**WHAT YOU ARE ASKED TO DO**
Take the lines from the one with "The width and height of the screenshot is (865, 496)." through the end of the material below and repeat them exactly, dropping every picture.

**DATA LISTING**
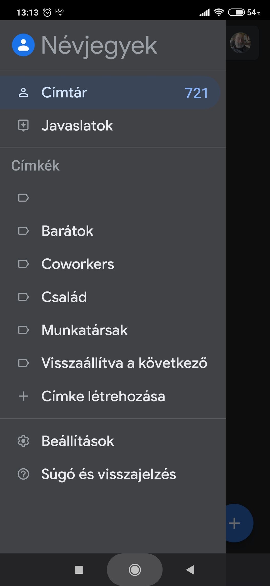
Task: Open Beállítások settings
Action: tap(113, 441)
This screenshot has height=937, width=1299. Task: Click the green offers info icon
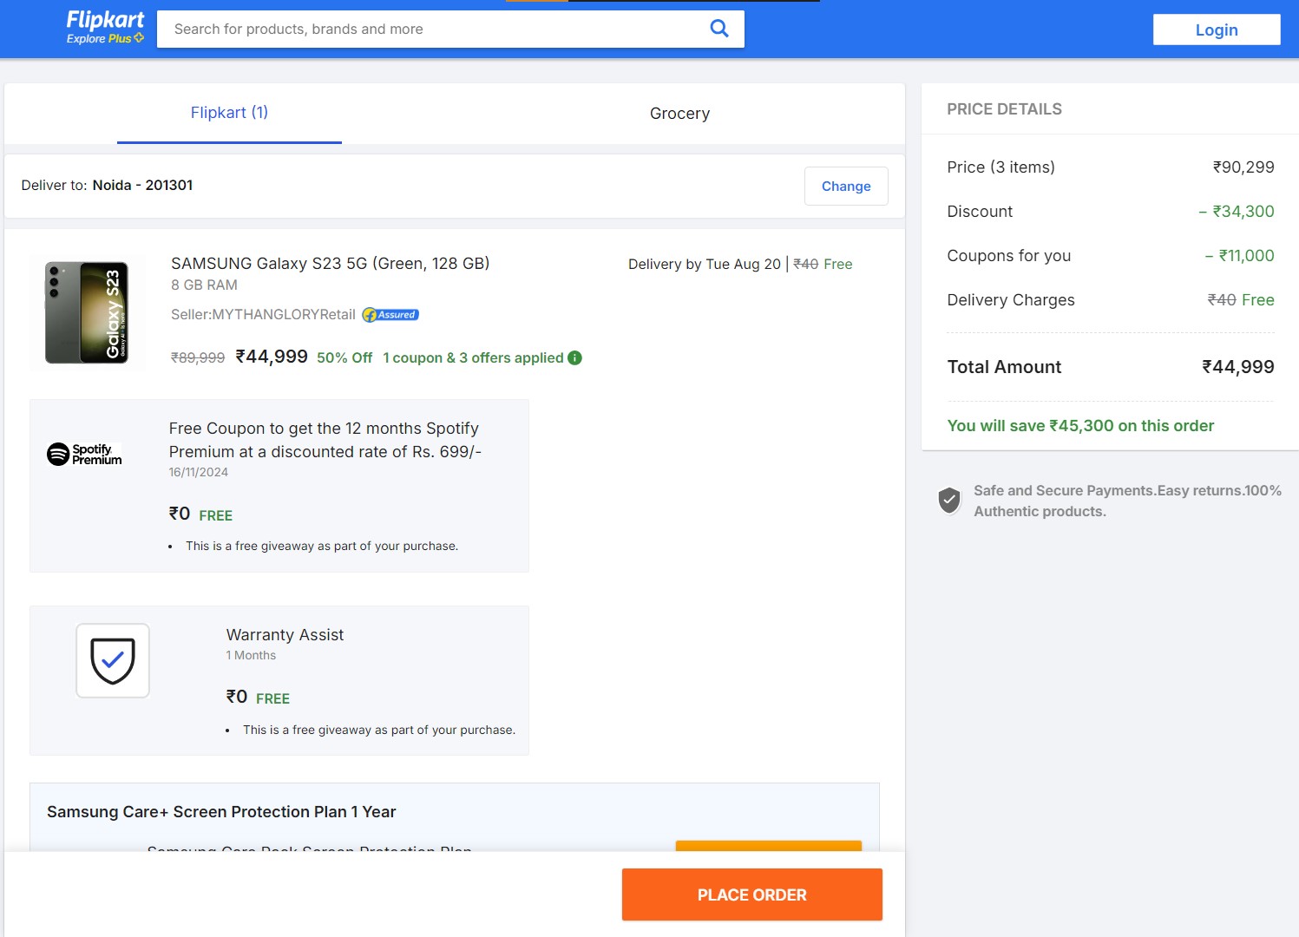pos(574,357)
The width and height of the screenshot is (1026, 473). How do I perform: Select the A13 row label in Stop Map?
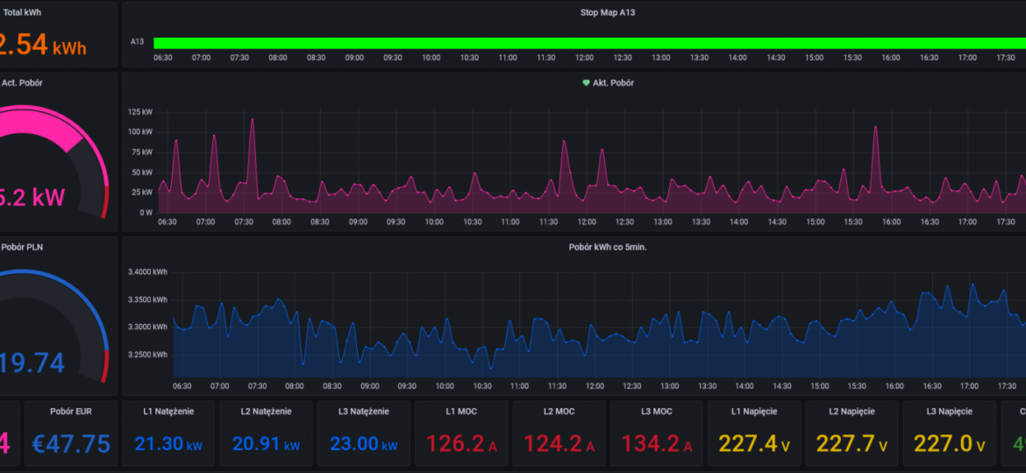[x=138, y=42]
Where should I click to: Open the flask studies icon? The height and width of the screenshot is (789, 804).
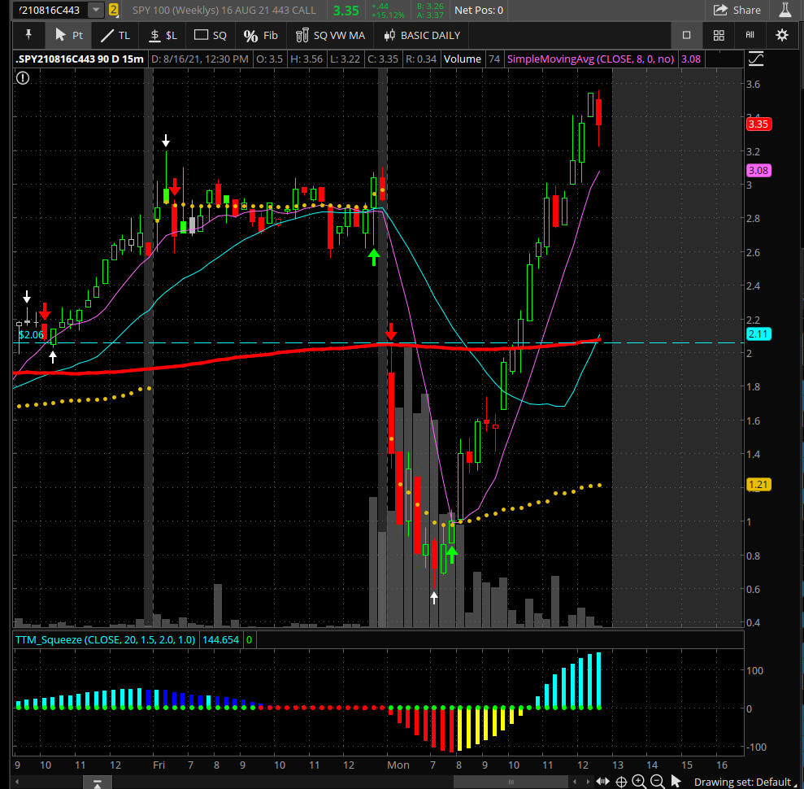[784, 10]
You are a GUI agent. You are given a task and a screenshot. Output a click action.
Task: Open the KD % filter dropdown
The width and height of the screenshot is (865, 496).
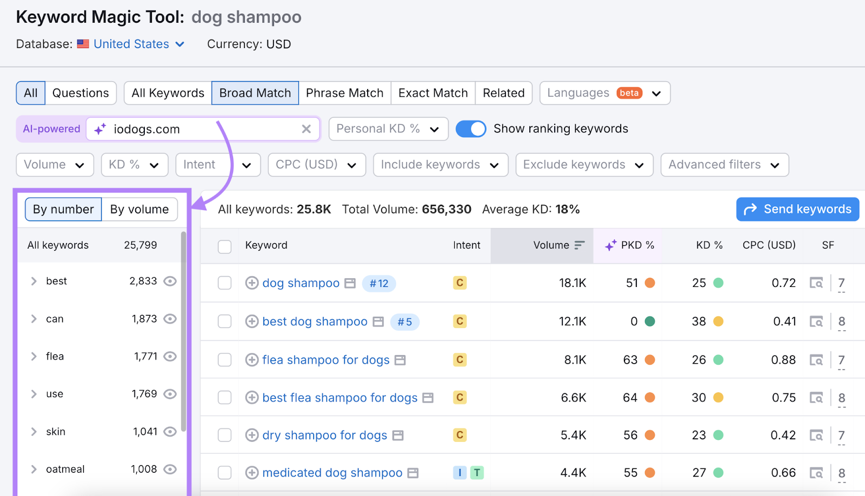134,165
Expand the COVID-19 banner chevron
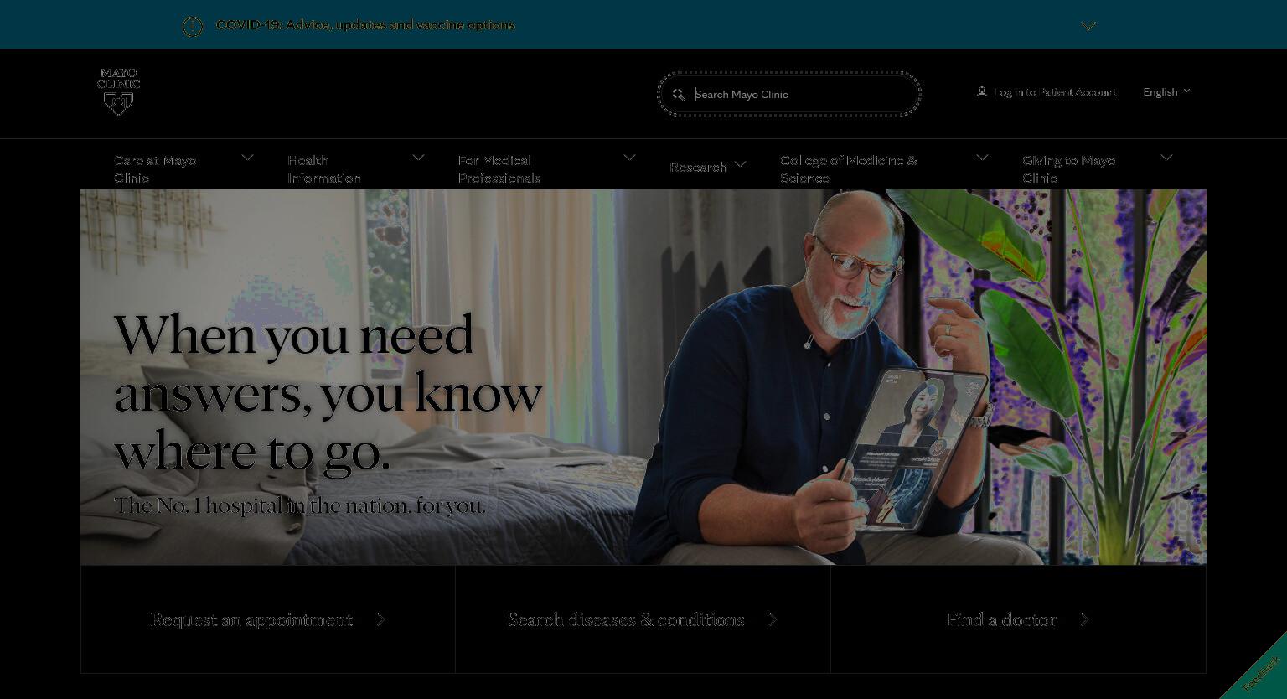Viewport: 1287px width, 699px height. point(1088,26)
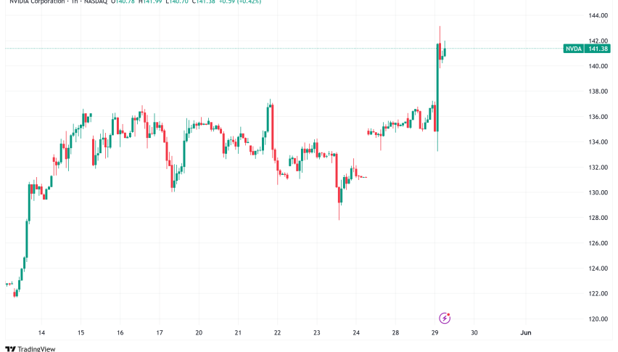Click the Jun date axis label
This screenshot has width=618, height=352.
(526, 332)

**OUTPUT**
The width and height of the screenshot is (865, 496).
134,165
Expand the COVID-19 banner chevron
Viewport: 1287px width, 699px height. point(1088,26)
Click the Jun date axis label
This screenshot has width=618, height=352.
(526, 332)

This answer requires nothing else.